Adopt a contributor-roles taxonomy. CRediT lists 14 roles including Software, Data Curation, Conceptualization and Visualization, so a developer who wrote no prose still appears with a named contribution. Agree authorship order and data ownership in a one-page MOU at kick-off covering: who can reuse the data afterwards, what licence the outputs carry (CC BY 4.0 for text, MIT or Apache-2.0 for code is a common pairing), and what happens to the repository if a contributor leaves the institution.

What keeps results consistent across the whole collection?

A living data dictionary committed to the repo. It pins every field name, its controlled vocabulary, and its format so a manually entered date and a scripted import agree.

yaml
# data-dictionary.yml
place_name:
  source: getty_tgn          # authority list
  required: true
date_qualified:
  format: EDTF               # e.g. 1640?, 164X, 1640/1645
  required: false
confidence:
  enum: [certain, probable, conjectural]

Pair it with validation: a CI check that fails the build when a CSV row violates the dictionary catches inconsistency before it spreads across a thousand records.

A practical kick-off checklist

  1. Glossary and data dictionary created in the repo (day 1).
  2. One-page MOU: authorship order, data ownership, licences, exit plan.
  3. CRediT roles drafted for every named person.
  4. Decision-rights grid agreed and pinned to the wiki.
  5. Cadence set: weekly standup, monthly scope review.
  6. A shared "definition of done" per artefact type.
  7. One neutral shared workspace everyone can actually use.

Key Takeaways

  • Interdisciplinary friction is mostly social, not technical — vocabulary, decision rights and credit cause more delays than code.
  • Write a glossary and data dictionary into version control in week one and review them monthly.
  • Use a decision-rights grid scoped to decision types, not job titles.
  • Adopt CRediT so non-prose contributions are visibly credited.
  • A one-page MOU on authorship, ownership and exit prevents publication-time disputes.
  • Validate data against the dictionary in CI so consistency is enforced, not hoped for.

Frequently Asked Questions

What is the single most common cause of interdisciplinary friction in DH?

Unstated vocabulary. Historians, librarians and developers use the same word (record, source, model, tag) to mean different things. Writing a shared glossary in week one prevents most downstream rework.

Do we need a memorandum of understanding for a small project?

Even two-person teams benefit from a one-page MOU covering authorship order, data ownership and what happens to the repo if someone leaves. It takes an hour and prevents the disputes that surface at publication.

How do I credit a programmer who wrote no prose?

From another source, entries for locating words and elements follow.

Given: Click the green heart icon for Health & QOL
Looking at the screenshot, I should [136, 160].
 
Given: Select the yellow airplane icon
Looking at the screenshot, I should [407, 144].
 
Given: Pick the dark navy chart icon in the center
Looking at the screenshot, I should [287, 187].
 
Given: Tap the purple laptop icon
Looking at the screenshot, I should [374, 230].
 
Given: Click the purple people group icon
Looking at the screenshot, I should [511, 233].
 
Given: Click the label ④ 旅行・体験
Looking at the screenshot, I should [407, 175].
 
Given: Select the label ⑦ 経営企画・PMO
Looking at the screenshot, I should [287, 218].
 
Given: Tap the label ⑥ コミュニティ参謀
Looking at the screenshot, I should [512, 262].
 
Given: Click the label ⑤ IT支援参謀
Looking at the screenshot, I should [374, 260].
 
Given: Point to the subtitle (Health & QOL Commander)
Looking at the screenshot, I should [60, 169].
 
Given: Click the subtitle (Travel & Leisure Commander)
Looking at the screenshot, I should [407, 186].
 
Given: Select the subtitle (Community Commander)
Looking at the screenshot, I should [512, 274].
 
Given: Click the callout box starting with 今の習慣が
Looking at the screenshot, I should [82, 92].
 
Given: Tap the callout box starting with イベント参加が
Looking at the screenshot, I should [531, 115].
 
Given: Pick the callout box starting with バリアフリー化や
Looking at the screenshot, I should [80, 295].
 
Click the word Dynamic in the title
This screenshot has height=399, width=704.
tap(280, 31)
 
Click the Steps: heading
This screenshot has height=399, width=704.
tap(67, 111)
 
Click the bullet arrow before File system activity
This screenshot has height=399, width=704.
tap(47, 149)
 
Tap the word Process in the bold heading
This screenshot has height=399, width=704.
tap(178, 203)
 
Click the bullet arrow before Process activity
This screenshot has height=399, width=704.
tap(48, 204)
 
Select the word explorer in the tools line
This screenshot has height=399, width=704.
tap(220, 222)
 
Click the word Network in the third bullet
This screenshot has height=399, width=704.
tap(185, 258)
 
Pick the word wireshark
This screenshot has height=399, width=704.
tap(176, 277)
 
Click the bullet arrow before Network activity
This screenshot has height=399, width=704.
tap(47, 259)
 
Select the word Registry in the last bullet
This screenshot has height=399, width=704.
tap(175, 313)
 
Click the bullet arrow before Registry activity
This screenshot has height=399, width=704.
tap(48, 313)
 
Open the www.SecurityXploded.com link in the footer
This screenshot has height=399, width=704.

Use a contributor-roles taxonomy such as CRediT, which has 14 named roles including Software and Data Curation. List each person's roles explicitly rather than forcing everyone into 'author' or 'acknowledgements'.

Should the humanist or the technologist lead the project?

Neither by default. Lead with the research question, and let whoever owns that question set priorities while the technologist owns feasibility. Co-leadership with clear decision rights works better than a single discipline dominating.

How often should an interdisciplinary team meet?

A short weekly standup plus a monthly deep-dive works for most grant-scale DH projects. Weekly catches drift early; monthly is where you renegotiate scope and review the shared glossary.

What artefact best keeps a mixed team consistent?

A living data dictionary in the repository. It pins field names, controlled vocabularies and date formats so a historian's entry and a developer's import script agree on what 'circa 1640' means.